Requirement:
Nothing outside the stretch is wanted. Repeat exactly the lines of the listing below from the one that contains "Image resolution: width=1297, height=2576." through the one that contains "Découvrir le Parc (517, 478)", both ends included.

====== Working data ======

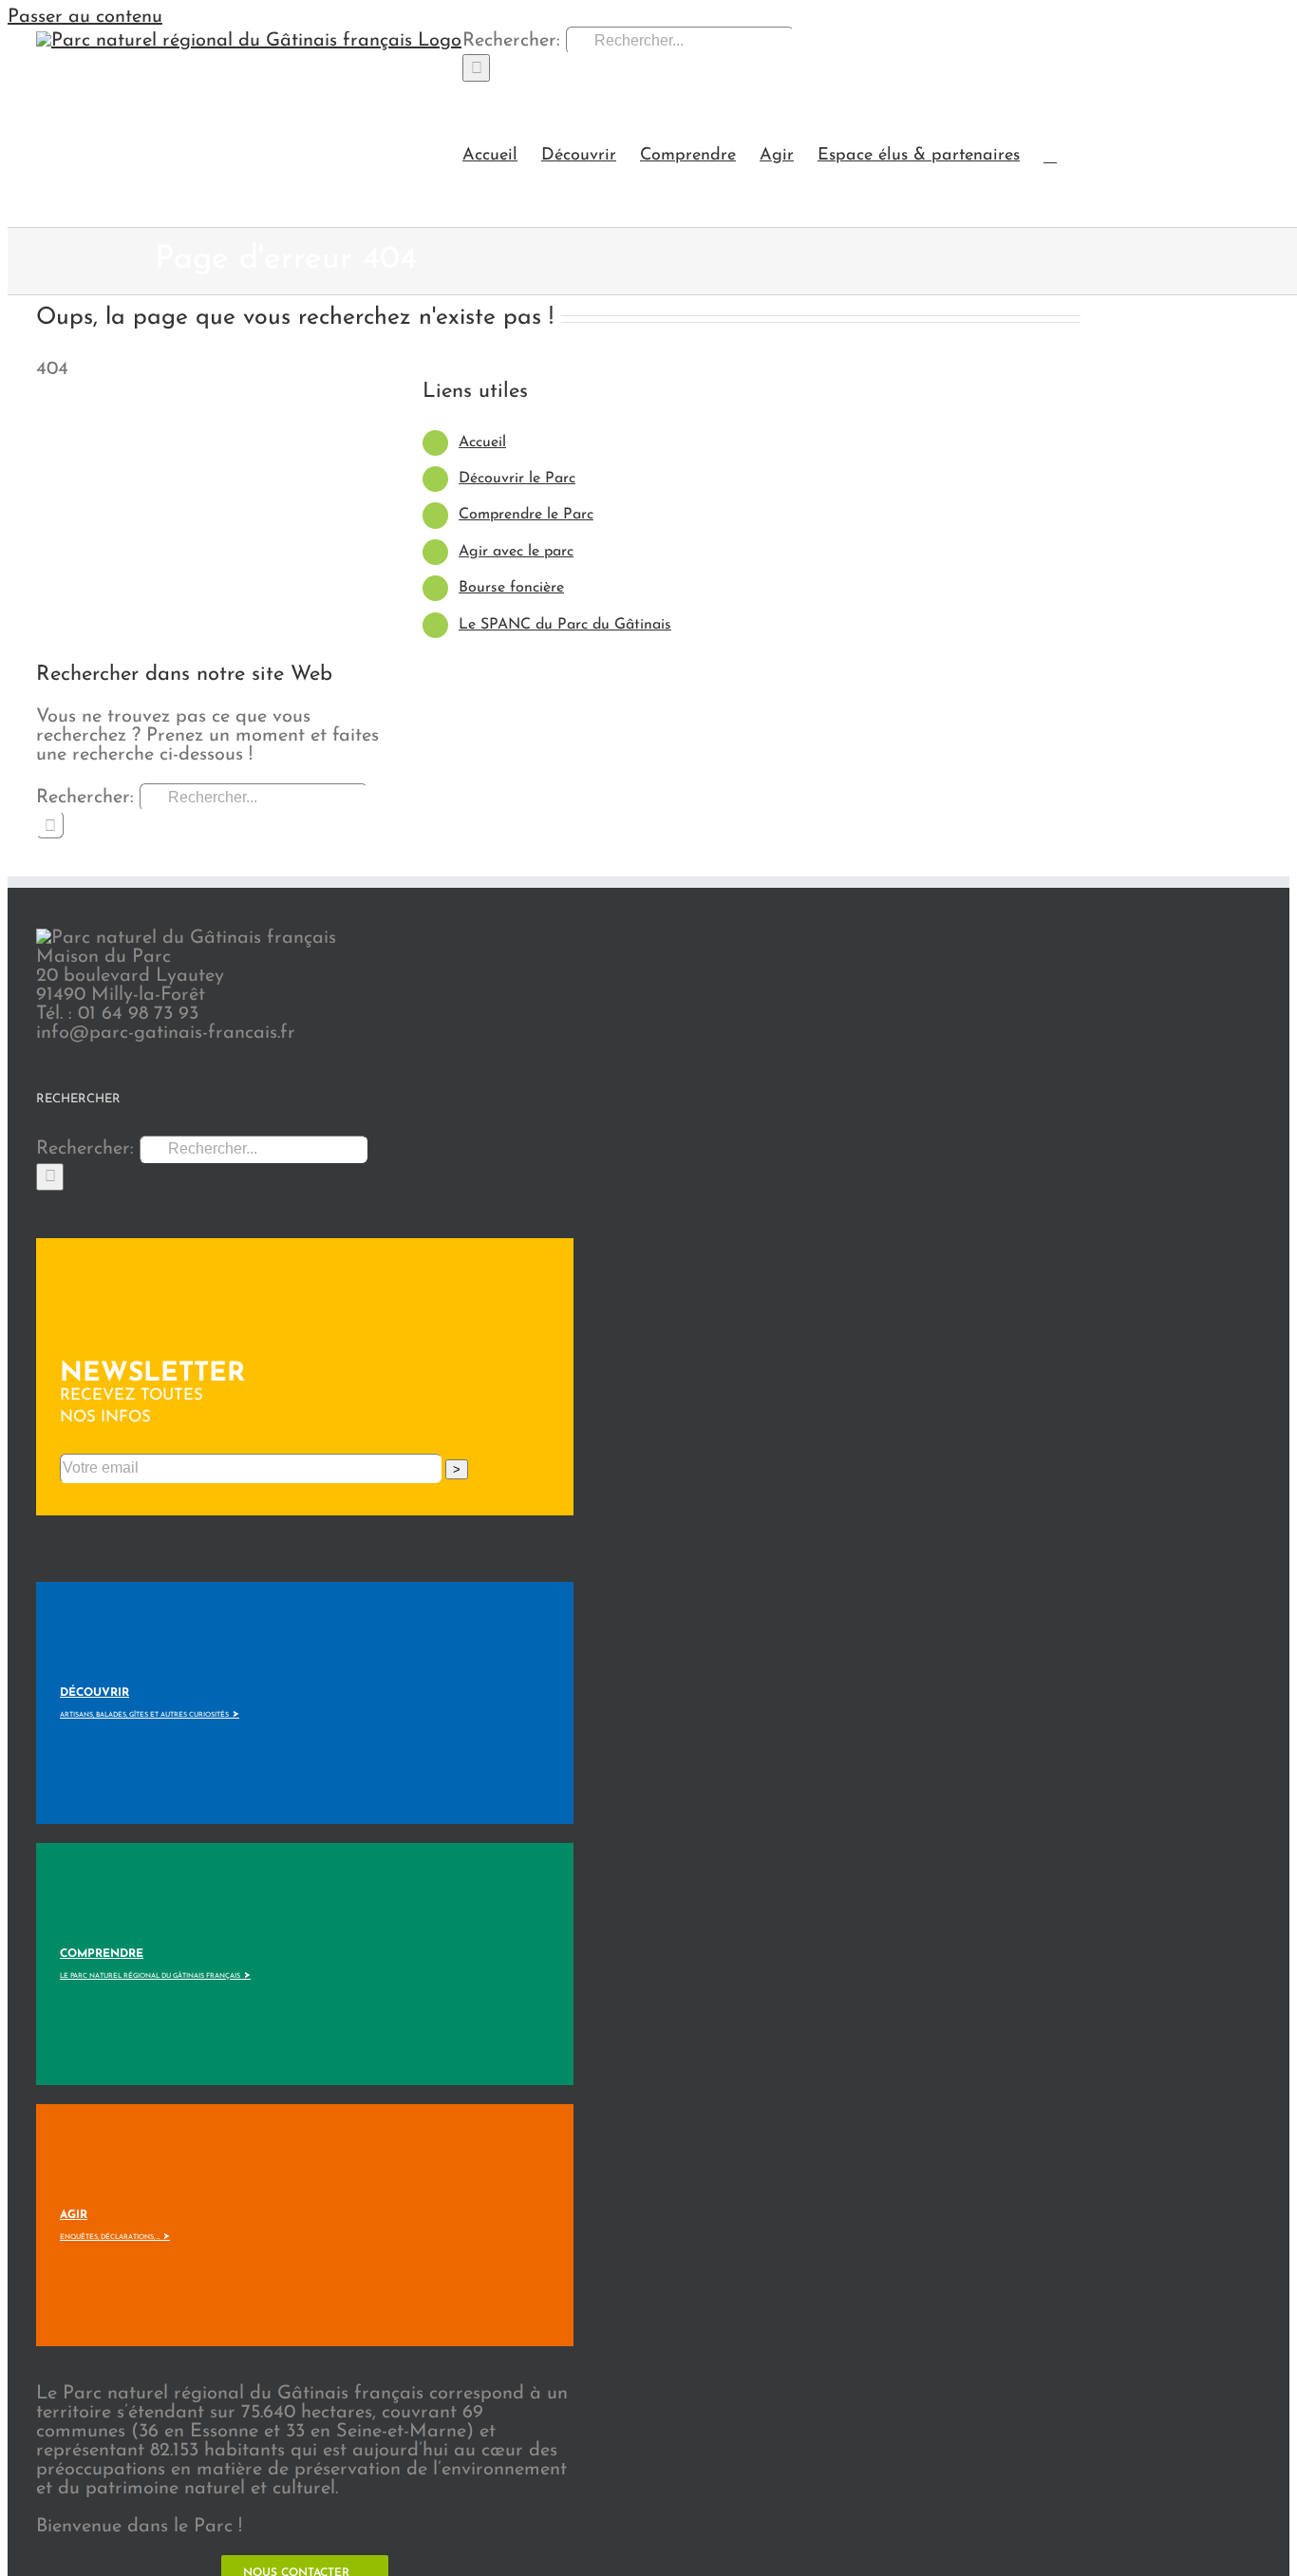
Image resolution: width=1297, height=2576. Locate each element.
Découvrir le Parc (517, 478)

======
====== Working data ======

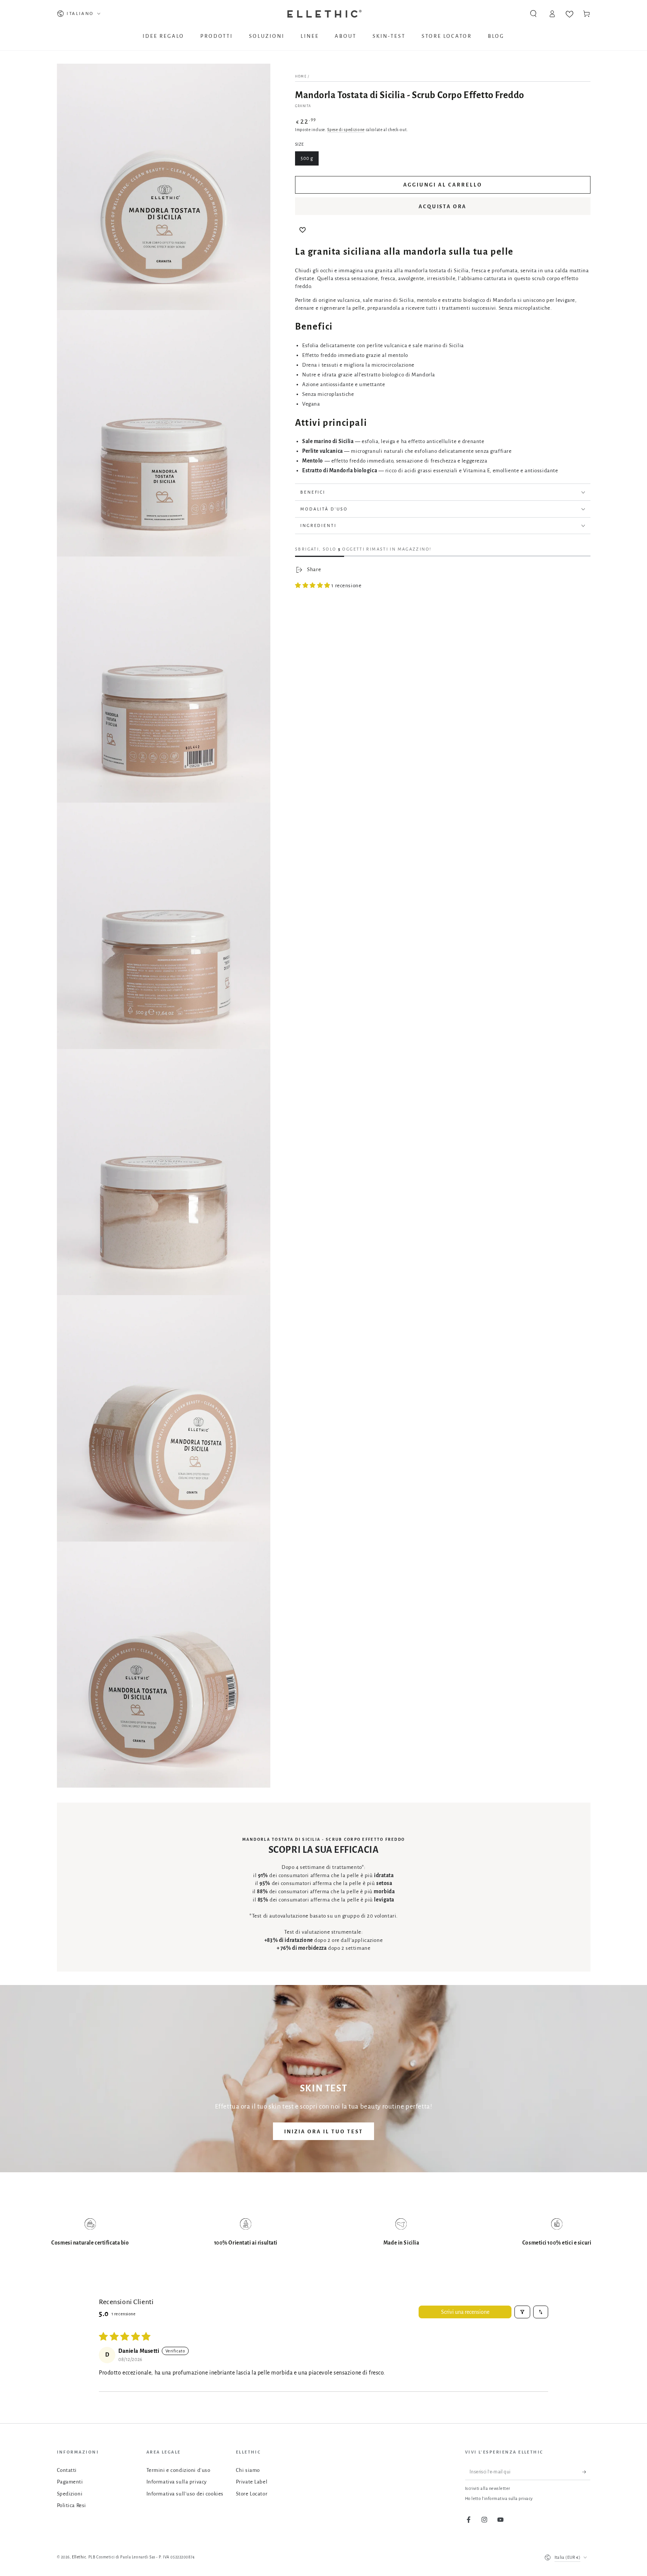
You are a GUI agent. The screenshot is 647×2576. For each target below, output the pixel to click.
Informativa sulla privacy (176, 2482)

======
====== Working data ======

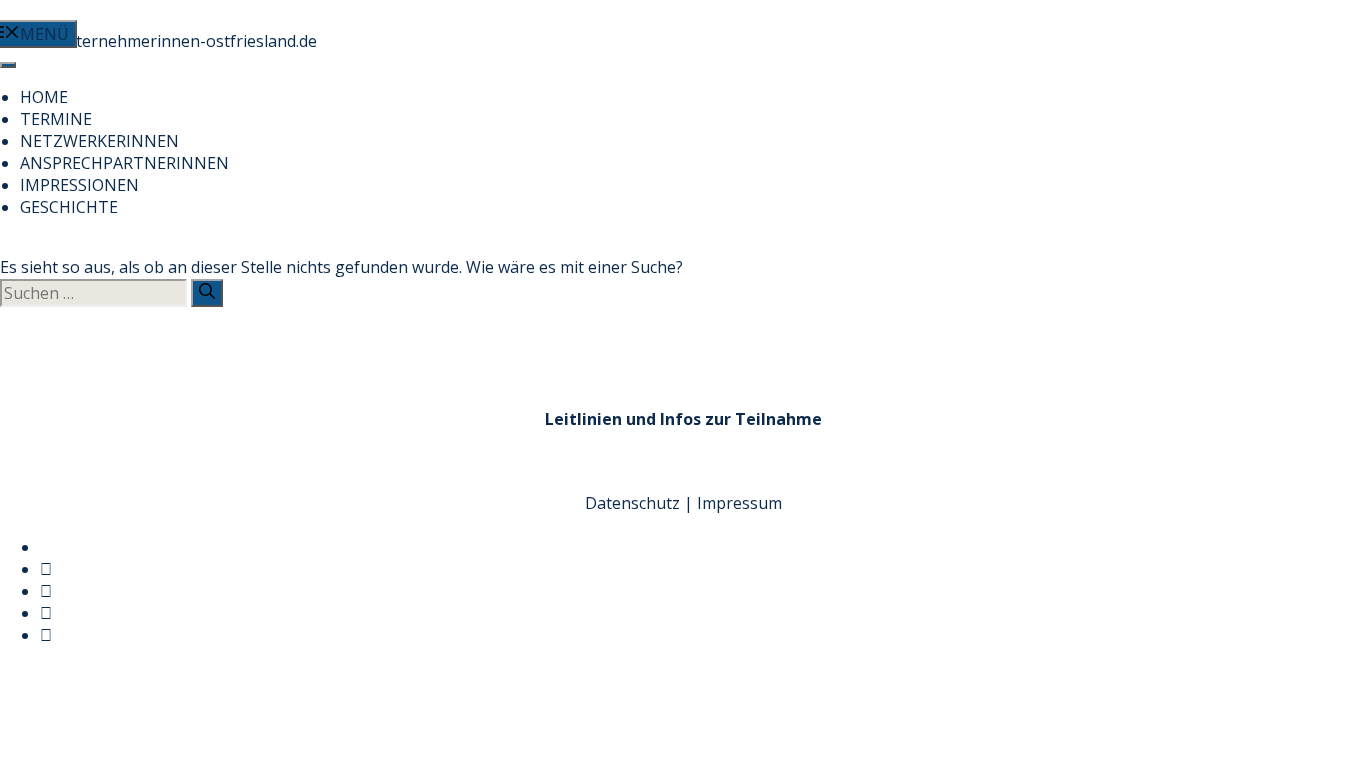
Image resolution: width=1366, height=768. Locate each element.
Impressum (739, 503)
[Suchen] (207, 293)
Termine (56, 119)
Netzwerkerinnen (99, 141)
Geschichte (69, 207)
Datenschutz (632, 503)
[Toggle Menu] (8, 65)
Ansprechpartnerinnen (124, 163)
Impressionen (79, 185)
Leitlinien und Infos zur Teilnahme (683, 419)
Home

======

Output for this exercise:
Image resolution: width=1297, height=2576. Locate each element.
Découvrir le Parc (517, 478)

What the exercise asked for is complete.